Source records
┏━━
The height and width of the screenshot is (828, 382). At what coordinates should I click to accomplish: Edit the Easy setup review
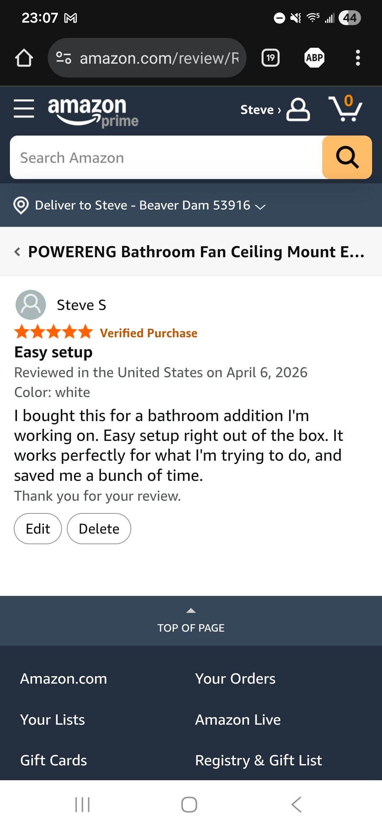coord(38,529)
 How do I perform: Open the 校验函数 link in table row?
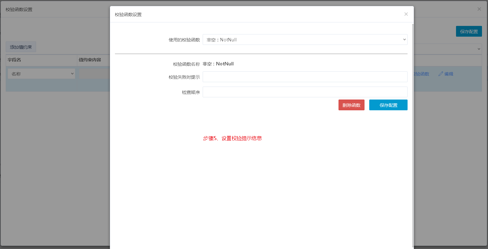(x=421, y=74)
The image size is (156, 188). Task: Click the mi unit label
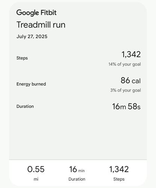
┗━━
Transcribe all of the records above character for character. Exclude the pictures.

ANSWER SECTION:
The height and width of the screenshot is (828, 382). At what coordinates should I click to accomplish: Edit the Easy setup review
coord(38,529)
 How do I perform: Open the 校验函数 link in table row?
(x=421, y=74)
The image size is (156, 188). Task: Click the mi unit label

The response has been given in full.